I possibili benefici non significano che sia adatta a tutti

Nonostante l’interesse crescente, gli esperti ricordano che la dieta chetogenica non è una soluzione universale. Seguire un regime molto povero di carboidrati richiede una pianificazione accurata per evitare carenze nutrizionali e garantire un corretto apporto di vitamine, minerali e fibre.

Molte persone trovano difficile mantenere questo schema alimentare nel lungo periodo, soprattutto perché limita fortemente alimenti molto comuni come pane, pasta, riso, cereali e numerosi tipi di frutta.

Proprio la sostenibilità rappresenta uno dei principali interrogativi ancora aperti. Diversi nutrizionisti sottolineano che qualsiasi strategia alimentare produce benefici solo se può essere mantenuta nel tempo senza compromettere la qualità della vita.

Cosa dice davvero la scienza oggi

Le evidenze più recenti indicano che la dieta chetogenica potrebbe offrire vantaggi interessanti in alcune condizioni metaboliche e, forse, anche in alcuni disturbi della salute mentale.

Gli studi pubblicati nel 2026 suggeriscono possibili benefici sul controllo della glicemia, sulla funzionalità pancreatica e sui sintomi della depressione resistente ai trattamenti.

Tuttavia, gli stessi ricercatori invitano alla cautela. Le ricerche disponibili sono ancora relativamente limitate e non consentono di affermare che la dieta keto rappresenti una cura per il diabete o per la depressione.

Quello che emerge con chiarezza è che il legame tra alimentazione, metabolismo e salute generale è molto più complesso di quanto si pensasse fino a pochi anni fa.

Per chi soffre di diabete, prediabete o altre patologie metaboliche, qualsiasi cambiamento alimentare importante dovrebbe essere discusso con il proprio medico o con un professionista della nutrizione.

La dieta keto è destinata a restare protagonista?

L’interesse scientifico nei confronti della dieta chetogenica continua a crescere.
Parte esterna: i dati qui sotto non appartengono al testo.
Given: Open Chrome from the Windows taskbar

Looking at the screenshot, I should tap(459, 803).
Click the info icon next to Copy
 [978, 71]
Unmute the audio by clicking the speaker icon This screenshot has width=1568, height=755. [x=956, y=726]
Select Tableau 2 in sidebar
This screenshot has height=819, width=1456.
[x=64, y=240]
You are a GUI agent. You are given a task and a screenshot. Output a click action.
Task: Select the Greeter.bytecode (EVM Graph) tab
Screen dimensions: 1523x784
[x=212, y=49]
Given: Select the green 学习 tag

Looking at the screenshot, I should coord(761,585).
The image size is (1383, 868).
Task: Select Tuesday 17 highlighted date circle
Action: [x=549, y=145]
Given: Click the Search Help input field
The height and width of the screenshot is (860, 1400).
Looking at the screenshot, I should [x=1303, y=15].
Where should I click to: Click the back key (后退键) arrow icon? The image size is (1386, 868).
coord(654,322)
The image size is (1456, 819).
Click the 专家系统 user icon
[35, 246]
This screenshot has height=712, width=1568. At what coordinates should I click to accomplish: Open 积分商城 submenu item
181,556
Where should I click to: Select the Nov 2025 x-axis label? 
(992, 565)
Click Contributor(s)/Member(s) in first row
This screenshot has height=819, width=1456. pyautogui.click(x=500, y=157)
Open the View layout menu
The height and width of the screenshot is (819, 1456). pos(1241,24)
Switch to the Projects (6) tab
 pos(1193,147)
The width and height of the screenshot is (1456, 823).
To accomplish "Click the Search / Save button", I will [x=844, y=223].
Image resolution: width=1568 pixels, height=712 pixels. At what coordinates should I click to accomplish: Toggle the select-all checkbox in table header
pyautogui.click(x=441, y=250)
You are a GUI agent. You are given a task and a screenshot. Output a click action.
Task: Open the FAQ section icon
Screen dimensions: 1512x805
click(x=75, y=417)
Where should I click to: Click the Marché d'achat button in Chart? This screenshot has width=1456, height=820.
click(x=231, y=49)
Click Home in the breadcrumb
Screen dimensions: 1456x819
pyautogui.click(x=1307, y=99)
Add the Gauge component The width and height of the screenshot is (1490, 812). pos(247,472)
Se inizialmente era considerata soprattutto uno strumento per dimagrire, oggi viene studiata per i suoi possibili effetti sul metabolismo, sul sistema nervoso e persino sull’invecchiamento.

Serviranno studi più lunghi e con un numero maggiore di partecipanti per capire se i benefici osservati finora saranno confermati nel tempo. Nel frattempo, una cosa appare sempre più evidente: l’alimentazione può influenzare profondamente la salute, e la ricerca continua a scoprire nuovi collegamenti tra ciò che mangiamo e il funzionamento del nostro organismo.